§ Fragment tekstu
Na trzeci dzień rano dojechaliśmy do stacyi Narwy i tu padliśmy ofiarą chytrości pocztmistrza, co się tu zresztą często w rozmaitej praktykuje formie. Poczthalter stanowczo oświadczył, że nie może w żaden sposób dalej nas wyekspedyować, gdyż konie ze wszystkich stacyi do samego Petersburga zostały zabrane i użyte do wielkiego polowania Cesarskiego na niedźwiedzie. Niby to wzruszony płaczem mojej kupcowej, ofiarował nam nakoniec parę doskonałych koni, które tego samego dnia jeszcze miały nas dowieźć do Petersburga. Dobiliśmy targu i przebiegły rosyanin przekonany był, że na swojem kłamstwie zarobił sporą sumkę. Dalsze nasze przygody przekonały go, że się przerachował.
Naszą kibitką powoził młody chłop; nie miał futra, ani ciepłego obuwia. Nic dziwnego, że się często zatrzymywał; potrzebował się czegoś gorącego napić, żeby nie zmarznąć. Ostatecznie zginął nam. Musiałem wysiąść z kibitki, co niełatwo mi przyszło; miałem bowiem dwa futra na sobie, a mimo to byłem skostniały. Zastałem naszego „izwoszczyka” w poblizkiej budzie z kieliszkiem w ręku, a mocno podejrzany żyd, właściciel szynku, wciąż mu wódki dolewał. Powiedziałem łotrowi parę słów i zagnałem go z powrotem do kibitki, ale po drodze uderzyły mnie dziwne jakieś znaki, któremi widocznie się porozumiewał z towarzyszącym nam szynkarzem. Nie zdziwiłem się też bynajmniej, gdy moja towarzyszka krzyknęła przeraźliwie, że kufer jej spadł z sanek. Spostrzegła to natychmiast, bo kufer jej przymocowany był do kozła tak, że zasłaniał okienko. Z trudnością zdołaliśmy przymusić izwoszczyka do zatrzymania się. Musiałem ostatecznie wybić drugie okienko, wysunąć rękę i zrzucić chłopa na ziemię. Na szczęście, znaleźliśmy kufer niedaleko; sznur, którym był przywiązany, oczywiście był przecięty.

§ Materiał źródłowy
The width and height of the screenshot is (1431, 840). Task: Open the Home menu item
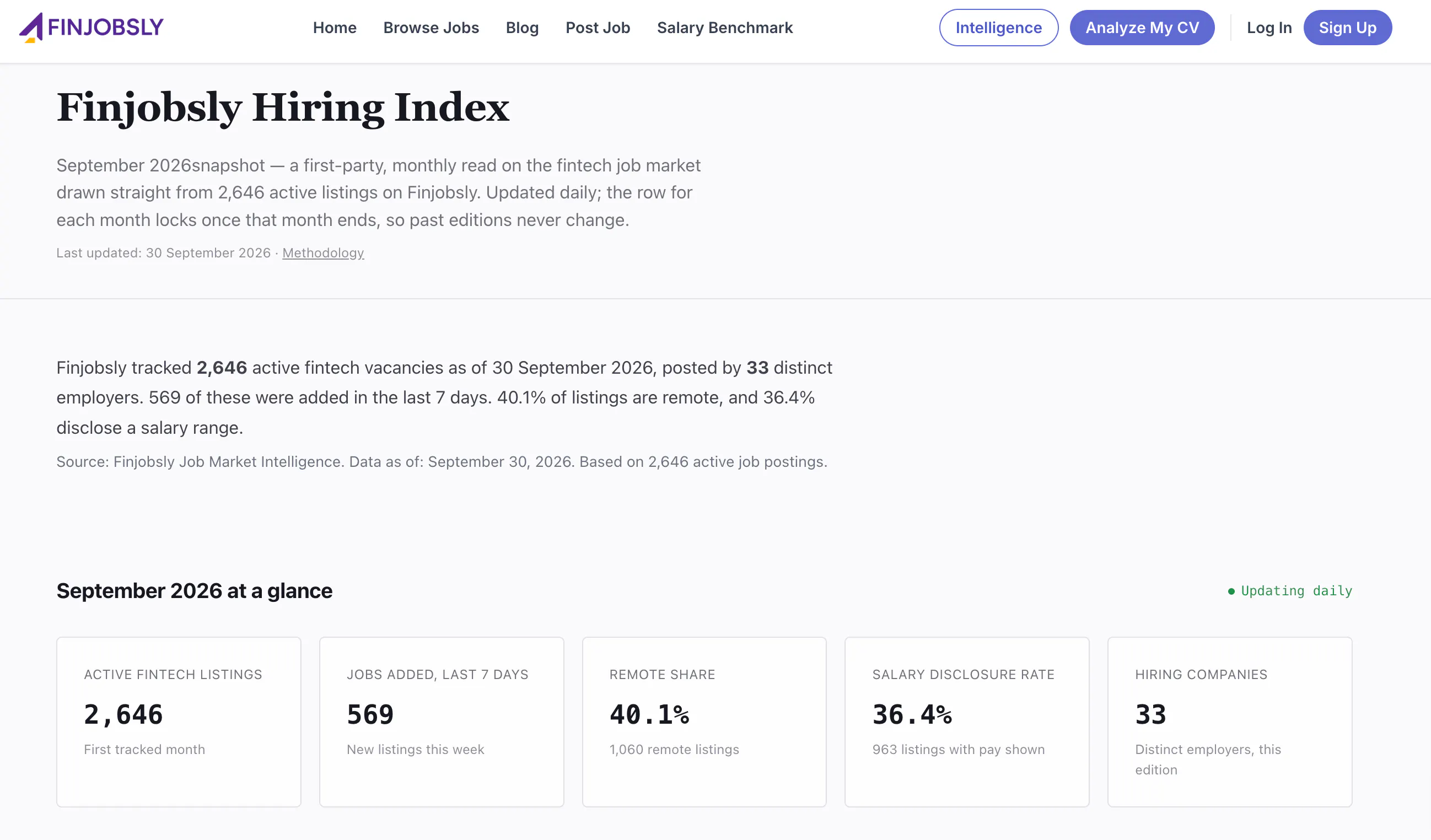coord(335,27)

§ Polecenie
Proszę odpowiedzieć krótko na pytania do powyższego fragmentu o podróży do Petersburga:
(a) Na jakiej stacji podróżni padli ofiarą chytrości pocztmistrza?
(b) Do czego według pocztmistrza zabrano konie ze wszystkich stacji?
(c) Co się stało ze sznurem, którym przywiązano kufer?

§ Odpowiedź
(a) Na stacji Narwy.
(b) Do wielkiego polowania cesarskiego na niedźwiedzie.
(c) Był przecięty.